Los dramas de los niños son, en ocasiones, tragedias calladas. Yo sólo he renegado una vez de mi madre. Fue con ocasión de una ceremonia religiosa celebrada en mi colegio, cuando tenía trece años de edad. La edad del pavo, dicen, y la de la vergüenza ajena. Sonó el armonio de la capilla, y todos los concurrentes, alumnos y padres de alumnos, dedujimos por las notas iniciales que nos proponían cantar una Salve a la Virgen. Las voces se fundieron en un mismo acto de fe y los compases de la Salve invadieron gozosos el sagrado recinto. Pero de entre setecientas voces, una sobresalía por su agudeza. Era la de mi madre. Noté que mis compañeros sospechaban de mi drama. «Es la madre de los Ussía», se susurraban unos a otros con risitas disimuladas. A esto, la Salve había llegado al «advocata nostra», y mi señora madre, con muy escaso sentido de la discreción, había ascendido el tono de voz procediendo a un improvisado solo de muy complicada amnistía. Entonces mi compañero Eugenio Egoscozábal, un donostiarra maligno, que leía a Voltaire, Rousseau, Dalambert y Diderot, me dio la enhorabuena: «Tu madre canta muy bien». «Mi madre no ha venido», le respondí, como el peor de los hijos. «¡Ah, bueno!», comentó, como quitándole importancia a la cosa. Y consumado el acto de la negación, supe hasta qué punto se alzaba mi indignidad. Porque madre sólo hay una, y la mía, en particular, es inmejorable. Excepto cantando en la capilla de un colegio con Egoscozábal como testigo.

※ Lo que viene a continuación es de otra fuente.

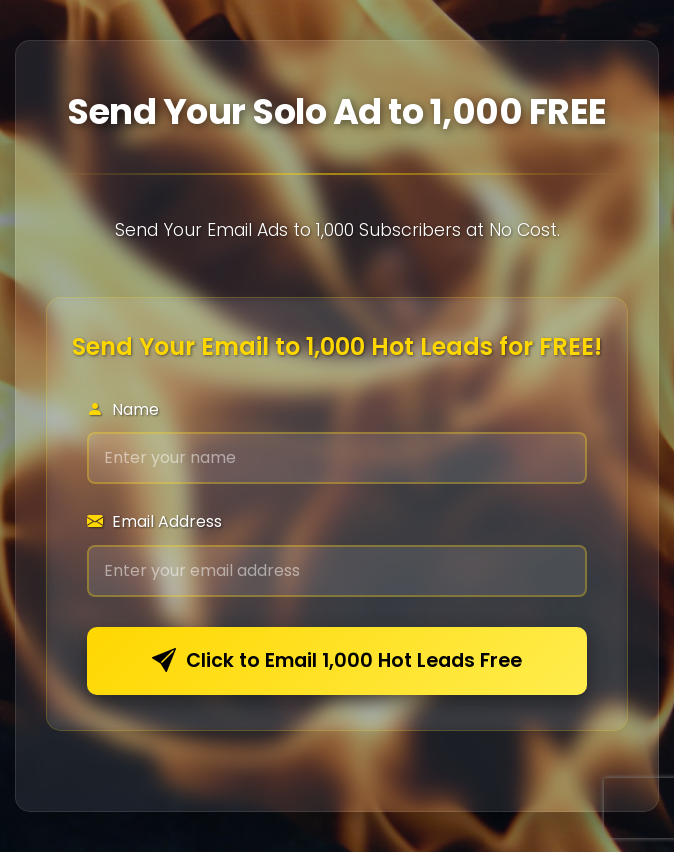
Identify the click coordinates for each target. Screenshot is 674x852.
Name (123, 409)
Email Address (154, 521)
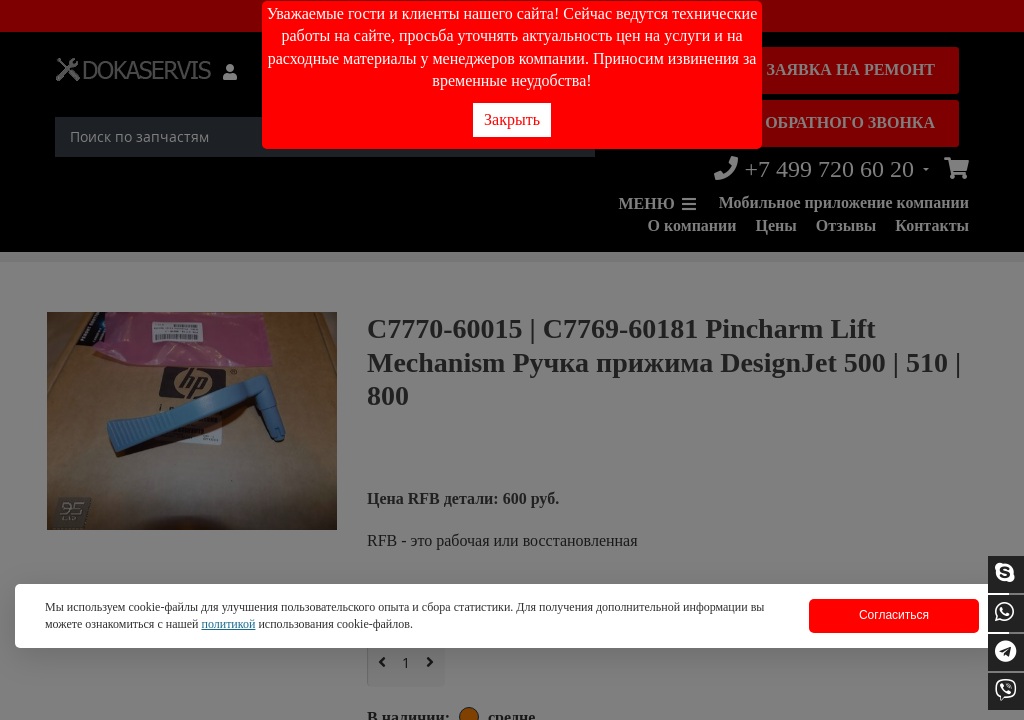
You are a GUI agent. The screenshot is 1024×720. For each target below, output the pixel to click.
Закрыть (512, 119)
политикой (228, 624)
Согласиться (894, 615)
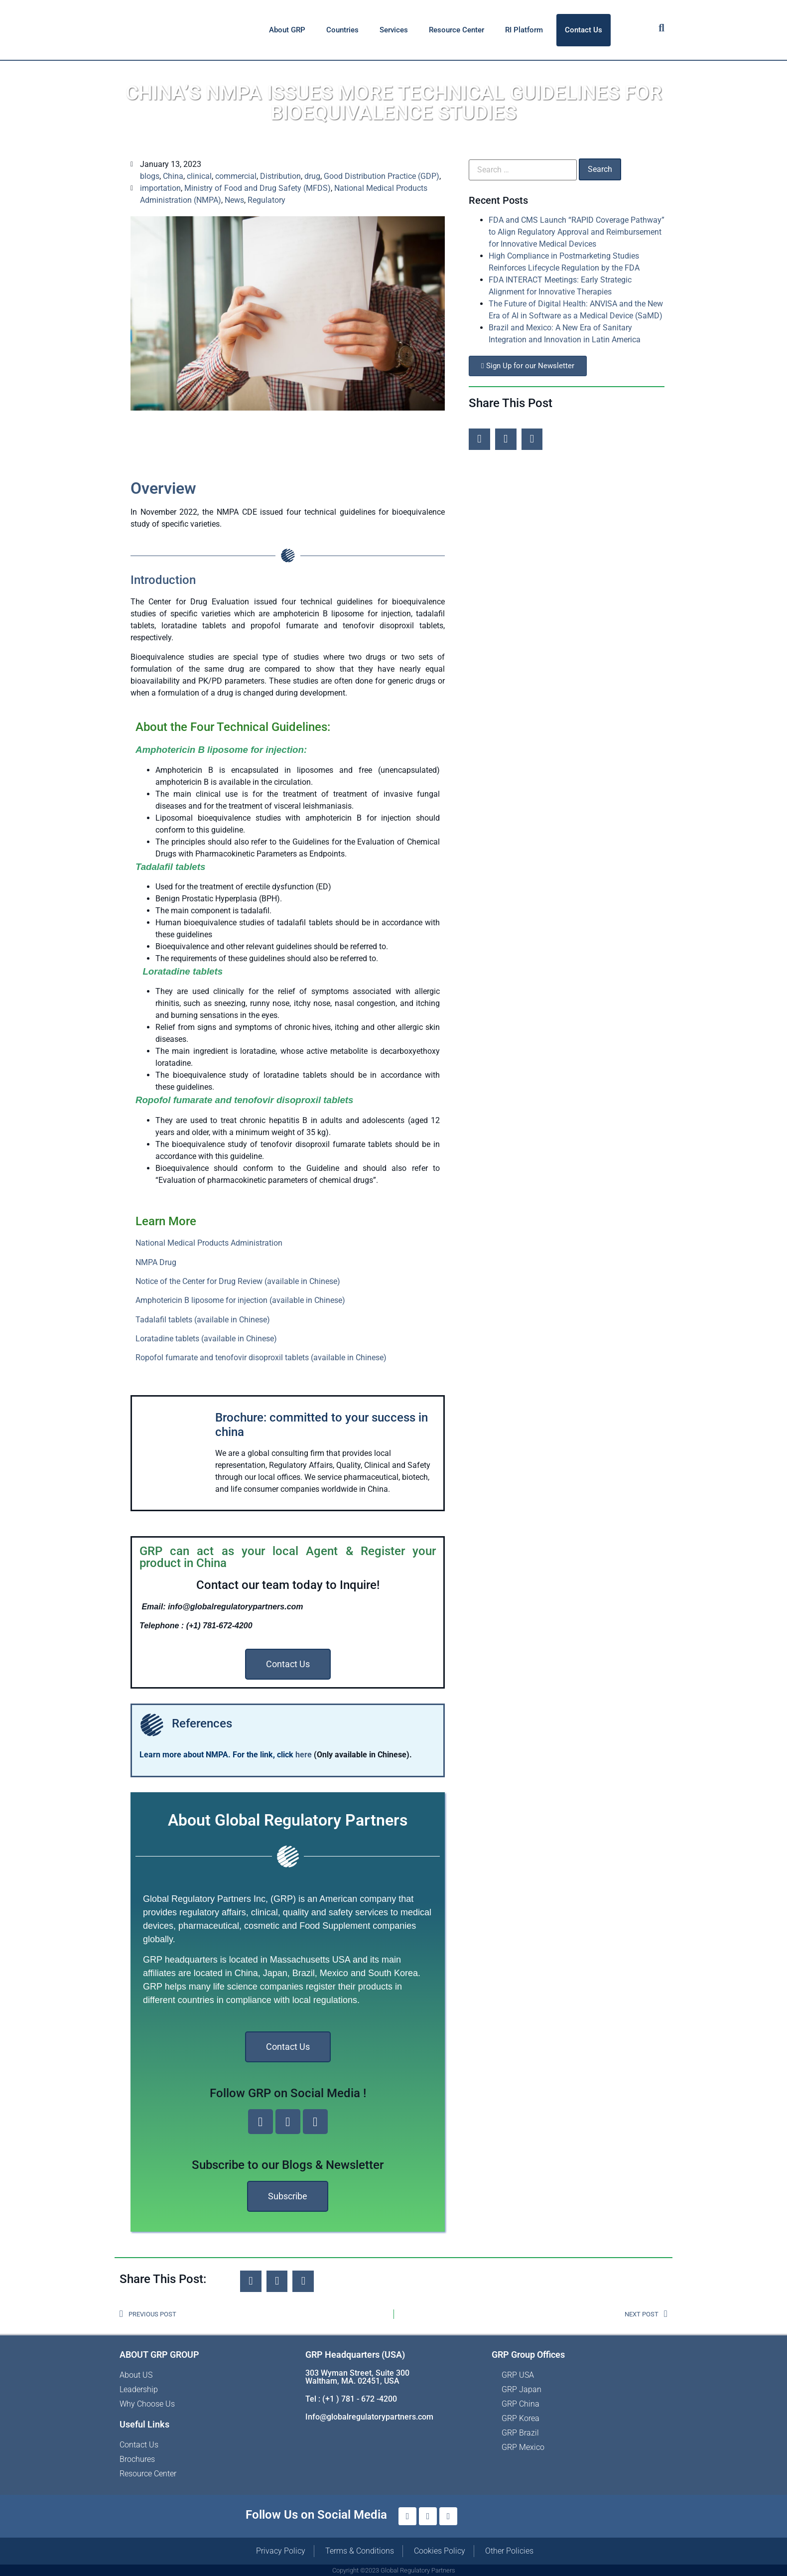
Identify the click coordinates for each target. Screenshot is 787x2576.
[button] (479, 439)
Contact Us (583, 29)
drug (312, 176)
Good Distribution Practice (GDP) (381, 176)
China (173, 176)
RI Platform (524, 29)
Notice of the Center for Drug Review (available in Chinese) (237, 1281)
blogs (149, 176)
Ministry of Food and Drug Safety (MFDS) (257, 188)
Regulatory (266, 200)
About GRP (287, 29)
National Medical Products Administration (208, 1243)
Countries (342, 29)
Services (394, 29)
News (234, 200)
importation (160, 188)
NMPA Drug (155, 1262)
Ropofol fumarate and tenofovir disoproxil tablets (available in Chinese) (261, 1357)
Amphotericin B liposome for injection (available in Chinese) (240, 1300)
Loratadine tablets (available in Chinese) (206, 1338)
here (304, 1754)
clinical (199, 176)
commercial (236, 176)
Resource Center (456, 29)
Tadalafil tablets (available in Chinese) (202, 1319)
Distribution (280, 176)
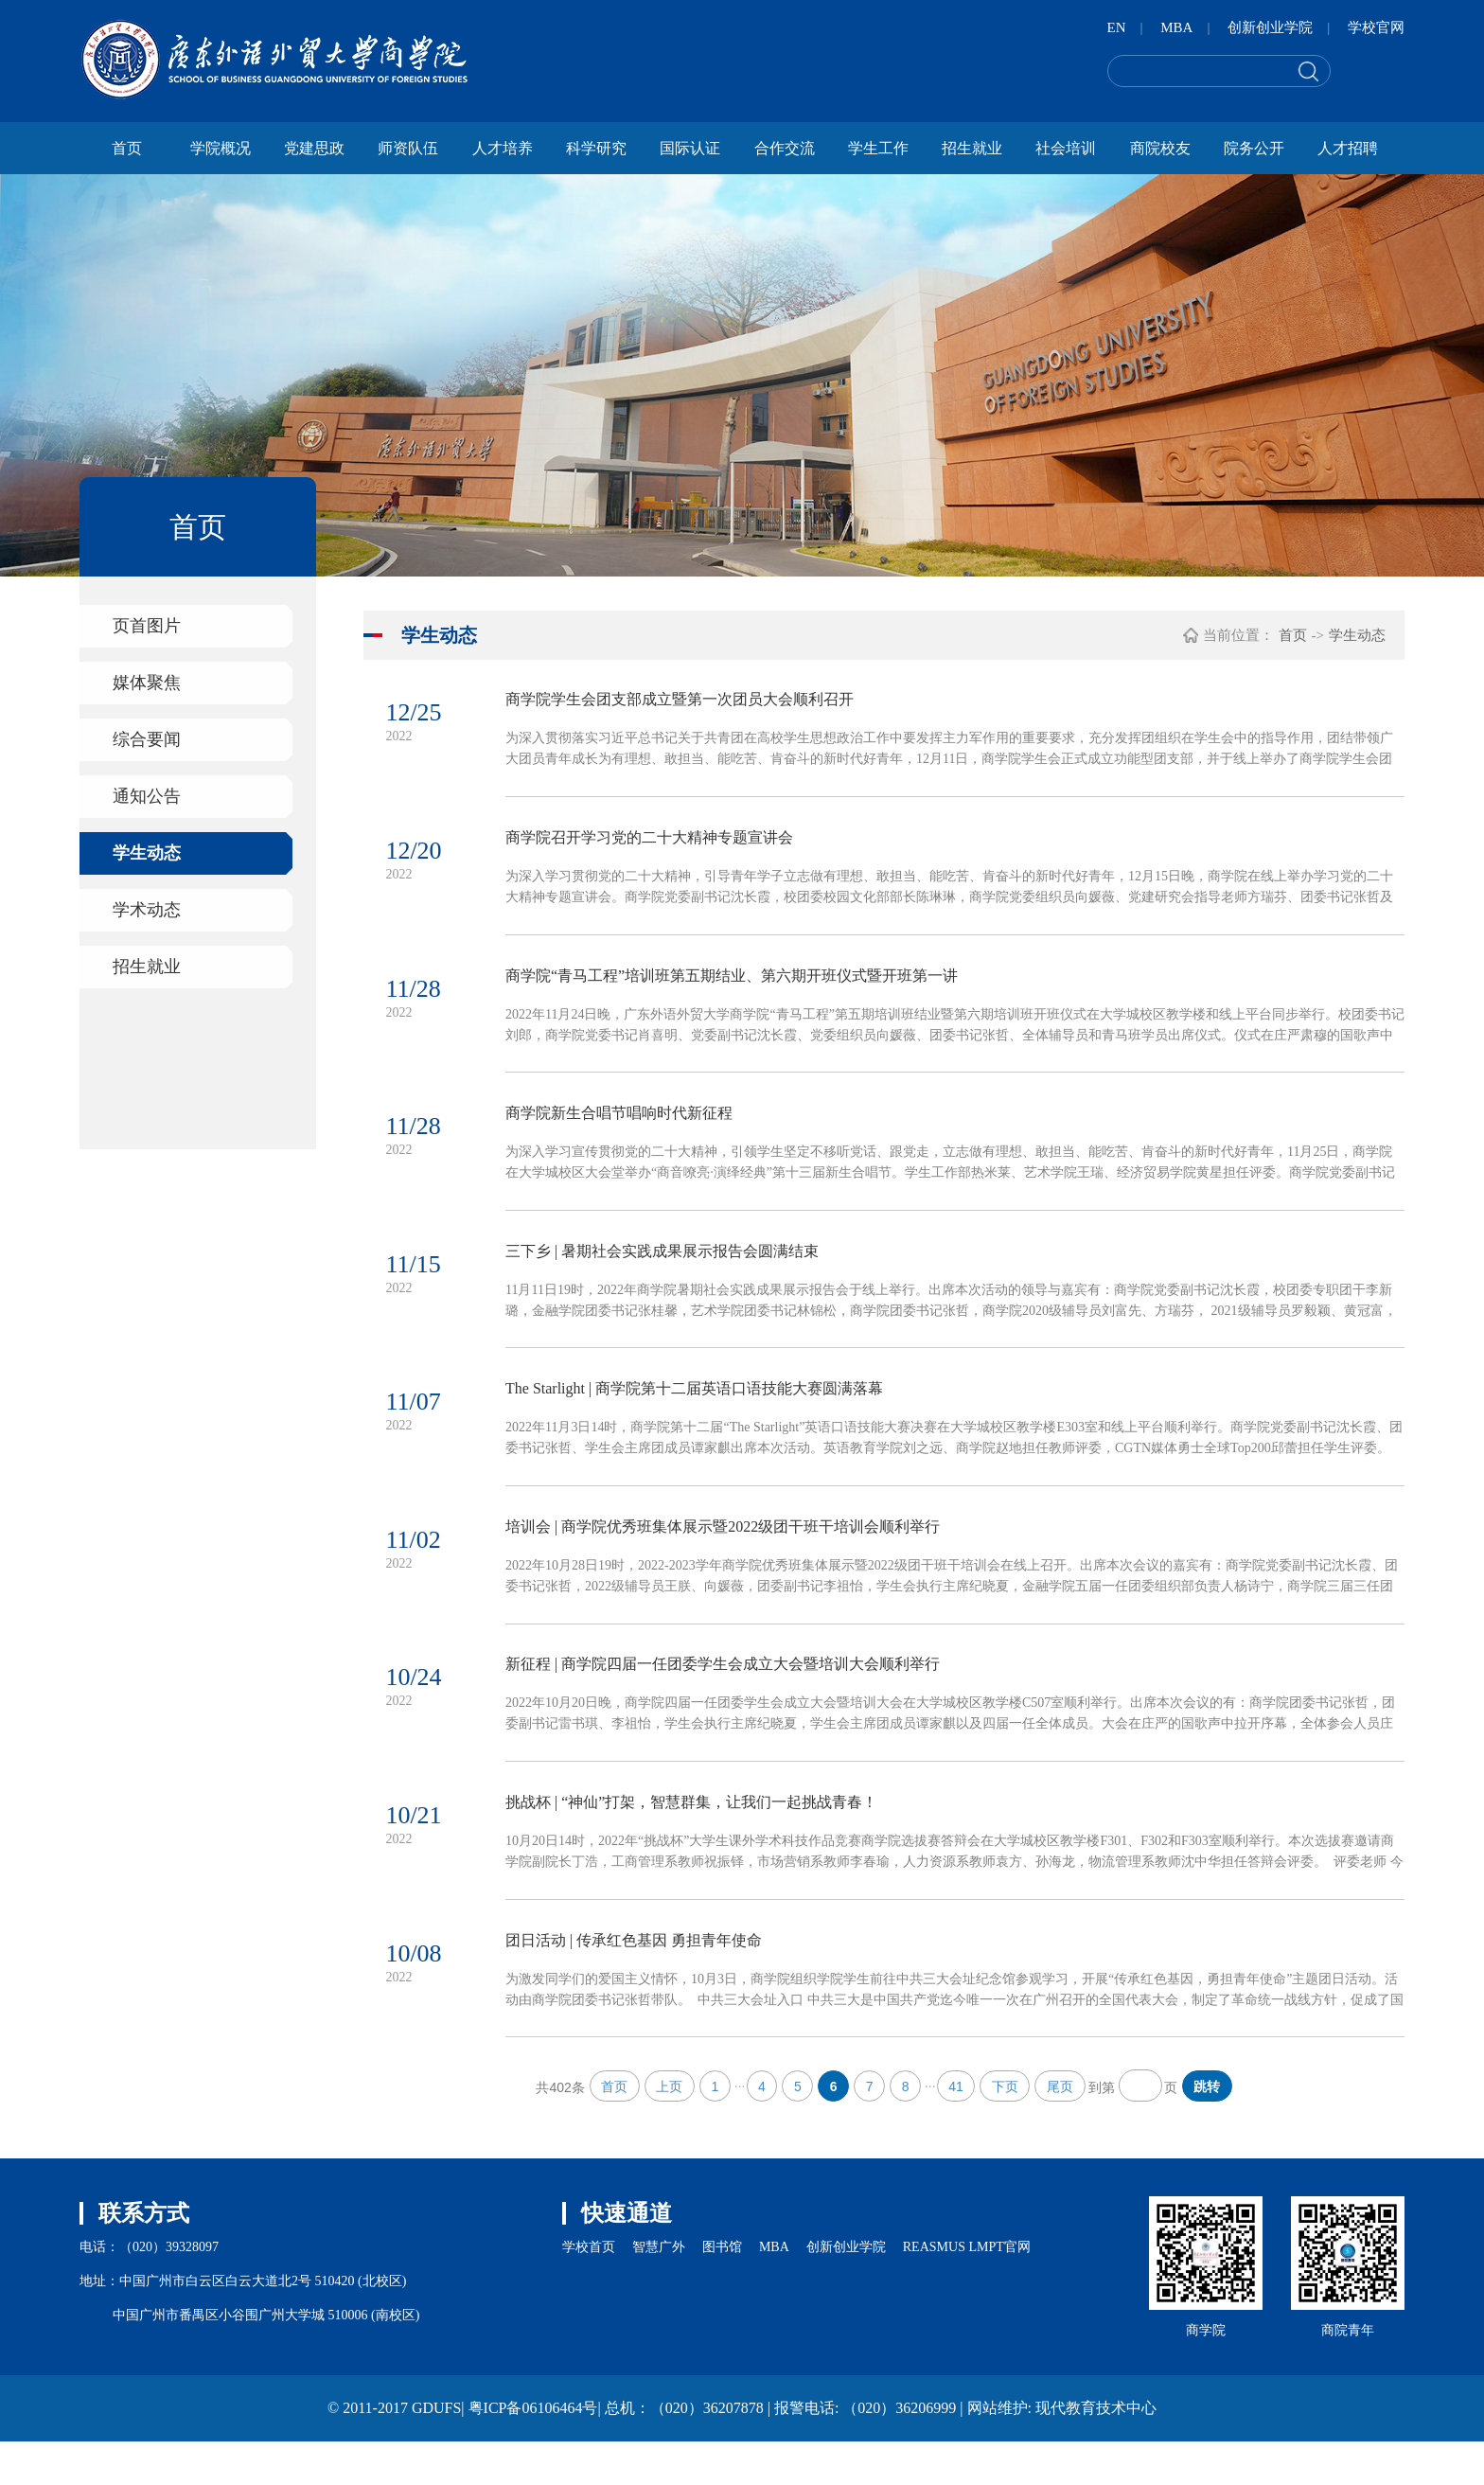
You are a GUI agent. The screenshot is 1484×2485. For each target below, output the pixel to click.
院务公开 (1254, 148)
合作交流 (784, 148)
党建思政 (314, 148)
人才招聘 (1347, 148)
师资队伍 (408, 148)
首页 (127, 148)
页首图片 (147, 625)
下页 (1008, 2129)
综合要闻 (147, 739)
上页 (665, 2129)
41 (957, 2129)
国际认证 (690, 148)
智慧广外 (658, 2290)
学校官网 (1376, 27)
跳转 (1211, 2129)
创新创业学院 (1270, 27)
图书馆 (722, 2290)
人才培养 (502, 148)
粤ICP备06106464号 (533, 2451)
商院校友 (1160, 148)
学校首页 (588, 2290)
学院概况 (220, 148)
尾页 (1064, 2129)
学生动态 (147, 852)
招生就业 (972, 148)
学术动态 (147, 909)
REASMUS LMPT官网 (967, 2290)
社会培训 (1065, 148)
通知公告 (147, 796)
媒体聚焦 (147, 682)
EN (1116, 27)
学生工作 (878, 148)
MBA (1176, 27)
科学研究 (596, 148)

El problema de los niños de ahora es de otra índole. Los más desgraciados son aquellos cuyos padres intervienen de manera entusiasta en las reuniones de padres de alumnos y en la organización de los festejos colegiales. Los niños son como son y no hay forma de hacerles ver que no son como son. Un niño se desentiende de la profesión de su padre con especial desprecio. Sea abogado, ingeniero, factor de RENFE o dueño de un garaje, el niño siempre se enorgullece de su padre. Igual de su madre en cualquier circunstancia. Pero si el padre es el encargado de organizar la tómbola de la fiesta colegial y la madre es inducida a aportar un número indeterminado de tartas para la merienda, el niño sufre. Y sufre en silencio, lo que es más doloroso.
Lo peor para los colegiales de hoy es que su madre vaya a recogerlos con chandal. «Villar, tu madre te está esperando en la puerta con un chandal carmesí», le anunció a Villar un compañero de malísima intención. «Villar, nos encanta el chandal de tu madre y es muy original lo que lleva escrito sobre las tetas», le comentó otro compañero, peor intencionado que el anterior. «¿Se puede saber qué lleva mi madre escrito sobre las tetas?», protestó Villar. «I Love NY», concretó un tercero. Y Villar, aquel año, suspendió cuatro asignaturas. Y me parecen pocas.
Un niño normal prefiere dormir en el colegio a que su madre, o su padre, le recojan con un chandal. Si además de chandal tienen la falta de pudor de saberse de memoria los nombres y apellidos de los compañeros de su hijo, el hijo se desmorona anímicamente. Para los niños, el colegio es un mundo aparte que nada tiene que ver con su existencia normal. Los padres activos, además de unos pelmazos, conducen a sus hijos a la orilla del abismo. Un padre y una madre sólo pueden ir al colegio de sus hijos cuando las circunstancias así lo requieran.
En caso de incendio, por ejemplo. Y sin hacerse notar, por si acaso.